## What to work on
Using the material that follows, output exactly the lines from the one containing "Task: Click the chevron" through the one containing "The height and width of the screenshot is (784, 1512).", with both ends kept.

## Records provided
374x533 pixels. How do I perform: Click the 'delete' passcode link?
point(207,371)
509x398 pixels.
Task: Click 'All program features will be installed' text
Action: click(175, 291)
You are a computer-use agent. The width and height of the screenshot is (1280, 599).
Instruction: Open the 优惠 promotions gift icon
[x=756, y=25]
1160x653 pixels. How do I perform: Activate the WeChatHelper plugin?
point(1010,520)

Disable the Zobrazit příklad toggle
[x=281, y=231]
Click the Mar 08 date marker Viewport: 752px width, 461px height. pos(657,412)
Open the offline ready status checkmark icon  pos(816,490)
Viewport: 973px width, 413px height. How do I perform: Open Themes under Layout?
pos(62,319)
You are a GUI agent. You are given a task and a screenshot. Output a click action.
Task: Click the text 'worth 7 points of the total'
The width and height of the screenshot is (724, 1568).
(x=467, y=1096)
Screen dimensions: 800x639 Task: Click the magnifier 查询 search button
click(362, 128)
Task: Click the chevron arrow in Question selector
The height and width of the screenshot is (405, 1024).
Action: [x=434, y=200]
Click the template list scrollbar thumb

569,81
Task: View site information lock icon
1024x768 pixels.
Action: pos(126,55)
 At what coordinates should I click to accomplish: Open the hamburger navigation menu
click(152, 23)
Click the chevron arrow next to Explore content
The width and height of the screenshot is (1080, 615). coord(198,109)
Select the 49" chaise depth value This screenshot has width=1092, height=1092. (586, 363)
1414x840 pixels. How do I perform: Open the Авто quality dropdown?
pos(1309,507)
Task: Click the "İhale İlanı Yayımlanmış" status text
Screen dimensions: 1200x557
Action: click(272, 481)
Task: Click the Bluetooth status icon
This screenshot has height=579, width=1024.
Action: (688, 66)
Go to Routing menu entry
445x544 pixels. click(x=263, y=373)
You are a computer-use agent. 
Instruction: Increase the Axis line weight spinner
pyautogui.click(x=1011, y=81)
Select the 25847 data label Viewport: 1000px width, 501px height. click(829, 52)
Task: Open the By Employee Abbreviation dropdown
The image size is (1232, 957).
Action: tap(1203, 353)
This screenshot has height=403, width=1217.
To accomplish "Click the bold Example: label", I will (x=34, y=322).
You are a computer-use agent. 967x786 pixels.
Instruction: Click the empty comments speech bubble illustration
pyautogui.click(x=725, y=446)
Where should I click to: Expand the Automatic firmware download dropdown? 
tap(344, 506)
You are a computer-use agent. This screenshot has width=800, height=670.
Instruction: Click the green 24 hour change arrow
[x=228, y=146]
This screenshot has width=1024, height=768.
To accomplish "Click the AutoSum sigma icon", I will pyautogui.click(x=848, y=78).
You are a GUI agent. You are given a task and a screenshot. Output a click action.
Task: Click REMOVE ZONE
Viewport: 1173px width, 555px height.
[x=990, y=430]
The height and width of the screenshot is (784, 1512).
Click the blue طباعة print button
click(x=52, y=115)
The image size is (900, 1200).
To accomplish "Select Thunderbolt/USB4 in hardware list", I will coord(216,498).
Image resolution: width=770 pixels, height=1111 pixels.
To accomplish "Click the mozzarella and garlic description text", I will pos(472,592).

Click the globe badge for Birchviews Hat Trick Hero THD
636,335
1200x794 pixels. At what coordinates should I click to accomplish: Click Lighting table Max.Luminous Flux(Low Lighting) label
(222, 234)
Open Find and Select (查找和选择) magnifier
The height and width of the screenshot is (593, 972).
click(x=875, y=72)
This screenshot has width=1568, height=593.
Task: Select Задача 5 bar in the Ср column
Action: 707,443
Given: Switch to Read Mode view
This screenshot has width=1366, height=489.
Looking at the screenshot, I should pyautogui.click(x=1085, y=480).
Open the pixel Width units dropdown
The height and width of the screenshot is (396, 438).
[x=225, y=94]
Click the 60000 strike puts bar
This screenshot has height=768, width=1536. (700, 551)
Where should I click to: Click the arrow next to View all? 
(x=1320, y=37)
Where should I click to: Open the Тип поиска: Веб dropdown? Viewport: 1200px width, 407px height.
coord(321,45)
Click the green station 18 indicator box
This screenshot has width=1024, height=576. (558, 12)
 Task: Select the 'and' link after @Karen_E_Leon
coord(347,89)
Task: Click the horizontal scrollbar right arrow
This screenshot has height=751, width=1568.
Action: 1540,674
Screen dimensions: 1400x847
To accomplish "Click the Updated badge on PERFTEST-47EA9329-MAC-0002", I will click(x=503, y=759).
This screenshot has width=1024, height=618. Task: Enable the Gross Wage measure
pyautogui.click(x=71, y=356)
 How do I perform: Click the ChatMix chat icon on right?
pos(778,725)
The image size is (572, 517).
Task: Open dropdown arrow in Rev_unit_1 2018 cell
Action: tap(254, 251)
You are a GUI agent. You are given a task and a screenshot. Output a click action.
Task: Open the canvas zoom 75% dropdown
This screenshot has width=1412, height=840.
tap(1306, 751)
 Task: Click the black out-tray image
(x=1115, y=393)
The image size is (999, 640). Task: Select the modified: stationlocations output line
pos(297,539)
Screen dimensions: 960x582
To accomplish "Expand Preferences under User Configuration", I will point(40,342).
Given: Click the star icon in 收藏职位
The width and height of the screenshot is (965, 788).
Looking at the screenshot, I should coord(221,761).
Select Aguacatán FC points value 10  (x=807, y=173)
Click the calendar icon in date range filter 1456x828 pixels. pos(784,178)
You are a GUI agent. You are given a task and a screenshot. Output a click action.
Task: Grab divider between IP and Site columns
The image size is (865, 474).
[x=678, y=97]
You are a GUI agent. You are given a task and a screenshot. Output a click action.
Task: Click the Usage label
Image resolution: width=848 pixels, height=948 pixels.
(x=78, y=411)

## Output
Task: Click the chevron arrow in Question selector
The height and width of the screenshot is (405, 1024).
Action: [x=434, y=200]
Click the template list scrollbar thumb

569,81
Task: View site information lock icon
1024x768 pixels.
Action: pos(126,55)
 At what coordinates should I click to accomplish: Open the hamburger navigation menu
click(152, 23)
Click the chevron arrow next to Explore content
The width and height of the screenshot is (1080, 615). coord(198,109)
Select the 49" chaise depth value This screenshot has width=1092, height=1092. (586, 363)
1414x840 pixels. How do I perform: Open the Авто quality dropdown?
pos(1309,507)
Task: Click the "İhale İlanı Yayımlanmış" status text
Screen dimensions: 1200x557
Action: click(272, 481)
Task: Click the Bluetooth status icon
This screenshot has height=579, width=1024.
Action: (688, 66)
Go to Routing menu entry
445x544 pixels. click(x=263, y=373)
You are a computer-use agent. 
Instruction: Increase the Axis line weight spinner
pyautogui.click(x=1011, y=81)
Select the 25847 data label Viewport: 1000px width, 501px height. click(829, 52)
Task: Open the By Employee Abbreviation dropdown
The image size is (1232, 957).
Action: tap(1203, 353)
This screenshot has height=403, width=1217.
To accomplish "Click the bold Example: label", I will (x=34, y=322).
You are a computer-use agent. 967x786 pixels.
Instruction: Click the empty comments speech bubble illustration
pyautogui.click(x=725, y=446)
Where should I click to: Expand the Automatic firmware download dropdown? 
tap(344, 506)
You are a computer-use agent. This screenshot has width=800, height=670.
Instruction: Click the green 24 hour change arrow
[x=228, y=146]
This screenshot has width=1024, height=768.
To accomplish "Click the AutoSum sigma icon", I will pyautogui.click(x=848, y=78).
You are a GUI agent. You are given a task and a screenshot. Output a click action.
Task: Click REMOVE ZONE
Viewport: 1173px width, 555px height.
[x=990, y=430]
The height and width of the screenshot is (784, 1512).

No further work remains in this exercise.